## Problem details
Reproduce the stretch of the records from the line containing "Delete layer with trash icon" through the end of the records, leaving every line unchanged.

— begin Listing —

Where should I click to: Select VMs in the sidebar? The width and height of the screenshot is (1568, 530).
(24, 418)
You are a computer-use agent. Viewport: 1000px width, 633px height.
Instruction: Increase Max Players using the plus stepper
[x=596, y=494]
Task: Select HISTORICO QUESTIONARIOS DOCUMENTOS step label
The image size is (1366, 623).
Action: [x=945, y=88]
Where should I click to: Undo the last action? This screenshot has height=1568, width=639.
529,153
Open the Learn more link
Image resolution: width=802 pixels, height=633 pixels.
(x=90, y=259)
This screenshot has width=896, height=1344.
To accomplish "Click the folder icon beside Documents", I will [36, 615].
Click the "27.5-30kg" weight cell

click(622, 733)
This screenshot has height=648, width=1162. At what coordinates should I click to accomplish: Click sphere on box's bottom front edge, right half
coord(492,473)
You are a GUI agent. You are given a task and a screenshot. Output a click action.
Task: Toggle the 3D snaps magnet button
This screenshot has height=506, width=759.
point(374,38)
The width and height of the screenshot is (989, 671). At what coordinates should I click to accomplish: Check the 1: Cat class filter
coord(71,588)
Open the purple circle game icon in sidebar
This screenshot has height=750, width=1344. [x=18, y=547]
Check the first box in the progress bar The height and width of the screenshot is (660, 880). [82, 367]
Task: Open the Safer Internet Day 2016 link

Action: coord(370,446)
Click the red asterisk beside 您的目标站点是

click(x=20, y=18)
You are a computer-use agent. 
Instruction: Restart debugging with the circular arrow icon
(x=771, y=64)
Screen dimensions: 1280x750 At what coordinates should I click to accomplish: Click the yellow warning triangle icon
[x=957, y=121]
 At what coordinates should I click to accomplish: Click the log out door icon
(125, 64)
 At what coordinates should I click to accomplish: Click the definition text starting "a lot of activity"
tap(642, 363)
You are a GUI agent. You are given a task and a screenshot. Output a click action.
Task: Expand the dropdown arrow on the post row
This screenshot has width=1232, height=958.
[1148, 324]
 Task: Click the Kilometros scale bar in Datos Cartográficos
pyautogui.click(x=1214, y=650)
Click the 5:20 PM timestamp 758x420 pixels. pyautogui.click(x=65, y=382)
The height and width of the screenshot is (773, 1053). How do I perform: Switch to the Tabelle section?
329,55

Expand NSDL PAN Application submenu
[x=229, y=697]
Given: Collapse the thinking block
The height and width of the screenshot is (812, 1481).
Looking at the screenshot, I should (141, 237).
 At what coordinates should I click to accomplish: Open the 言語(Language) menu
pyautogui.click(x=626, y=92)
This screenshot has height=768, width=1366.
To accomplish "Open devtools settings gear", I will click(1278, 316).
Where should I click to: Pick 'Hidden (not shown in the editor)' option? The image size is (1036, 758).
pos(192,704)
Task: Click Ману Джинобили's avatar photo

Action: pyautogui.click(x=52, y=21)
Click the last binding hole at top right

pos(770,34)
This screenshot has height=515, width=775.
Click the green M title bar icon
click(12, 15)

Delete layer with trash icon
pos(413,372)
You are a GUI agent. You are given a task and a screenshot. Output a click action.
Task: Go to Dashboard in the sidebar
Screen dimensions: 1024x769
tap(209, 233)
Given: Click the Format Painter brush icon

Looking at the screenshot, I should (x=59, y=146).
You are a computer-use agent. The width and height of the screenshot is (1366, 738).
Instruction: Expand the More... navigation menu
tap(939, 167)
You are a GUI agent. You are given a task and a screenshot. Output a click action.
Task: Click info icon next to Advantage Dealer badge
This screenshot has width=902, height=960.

— end Listing —

## Task response
Delete layer with trash icon
pos(413,372)
You are a GUI agent. You are given a task and a screenshot. Output a click action.
Task: Go to Dashboard in the sidebar
Screen dimensions: 1024x769
tap(209, 233)
Given: Click the Format Painter brush icon

Looking at the screenshot, I should (x=59, y=146).
You are a computer-use agent. The width and height of the screenshot is (1366, 738).
Instruction: Expand the More... navigation menu
tap(939, 167)
You are a GUI agent. You are given a task and a screenshot. Output a click action.
Task: Click info icon next to Advantage Dealer badge
This screenshot has width=902, height=960.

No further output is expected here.